All texts are intertextual, but Christopher is incapable of recognising how the smaller units that are brought into play affect his narrative existence. Christopher finds that the “regular-ness of life is too fucking hard for” him (“The Legend of Tennessee Moltisanti”), but in The Sopranos, leading an irregular life as a gangster places Christopher in several situations that are antithetical to his desired position. Part of Harries’ definition of parody is that the process “creates a level of ironic incongruity with an inevitable satiric impulse” (6) and Chris’s inability to perform his job as expected by himself and the viewer often embodies this practise. Over the course of the six seasons, Christopher unsuccessfully steals suits (“46 Long”), finds himself being carjacked (“The Strong Silent Type”), and is chastised for complaining about standing in the rain in an overtly cinematic ‘gangster’ shot replete with camera zoom, spot lighting, and thunder and lightening at night time (“College”) There are many other examples of Christopher reiterating the normative codes of the gangster genre only to either invert the viewers expectations or misdirect them and these moments hold a paradoxical position within the show because whilst they are classically motivated and add to the legitimacy of the programmes ‘realism’, the  comedic ruptures also challenge the gangster image in fiction; and it is the tension of this dynamic that can generate pleasure for the viewer and advance the gangster genre.

(AIM OF THE TASK):
Please copy the passage on Christopher and the gangster genre in full, word for word.

(SOURCE MATERIAL):
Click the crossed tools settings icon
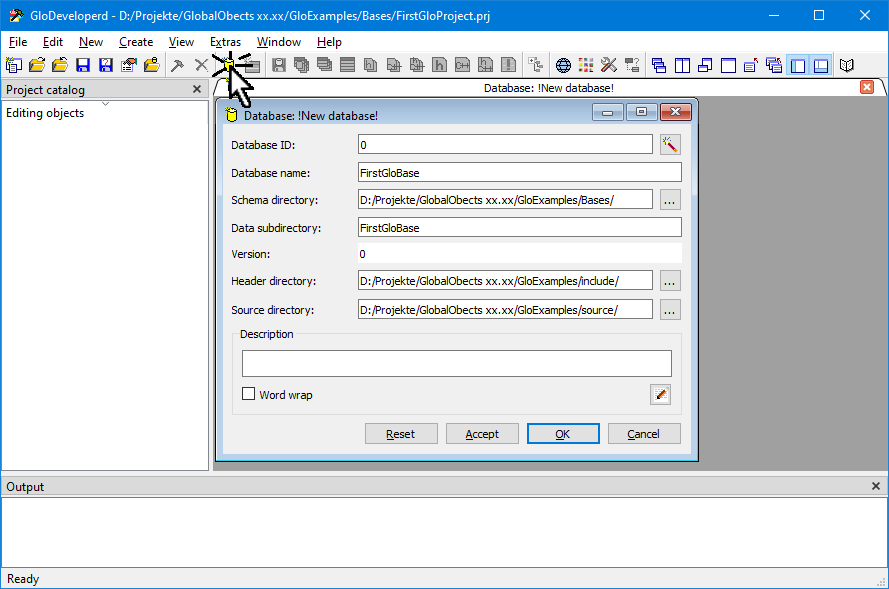The height and width of the screenshot is (589, 889). tap(609, 65)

(TASK ANSWER):
All texts are intertextual, but Christopher is incapable of recognising how the smaller units that are brought into play affect his narrative existence. Christopher finds that the “regular-ness of life is too fucking hard for” him (“The Legend of Tennessee Moltisanti”), but in The Sopranos, leading an irregular life as a gangster places Christopher in several situations that are antithetical to his desired position. Part of Harries’ definition of parody is that the process “creates a level of ironic incongruity with an inevitable satiric impulse” (6) and Chris’s inability to perform his job as expected by himself and the viewer often embodies this practise. Over the course of the six seasons, Christopher unsuccessfully steals suits (“46 Long”), finds himself being carjacked (“The Strong Silent Type”), and is chastised for complaining about standing in the rain in an overtly cinematic ‘gangster’ shot replete with camera zoom, spot lighting, and thunder and lightening at night time (“College”) There are many other examples of Christopher reiterating the normative codes of the gangster genre only to either invert the viewers expectations or misdirect them and these moments hold a paradoxical position within the show because whilst they are classically motivated and add to the legitimacy of the programmes ‘realism’, the  comedic ruptures also challenge the gangster image in fiction; and it is the tension of this dynamic that can generate pleasure for the viewer and advance the gangster genre.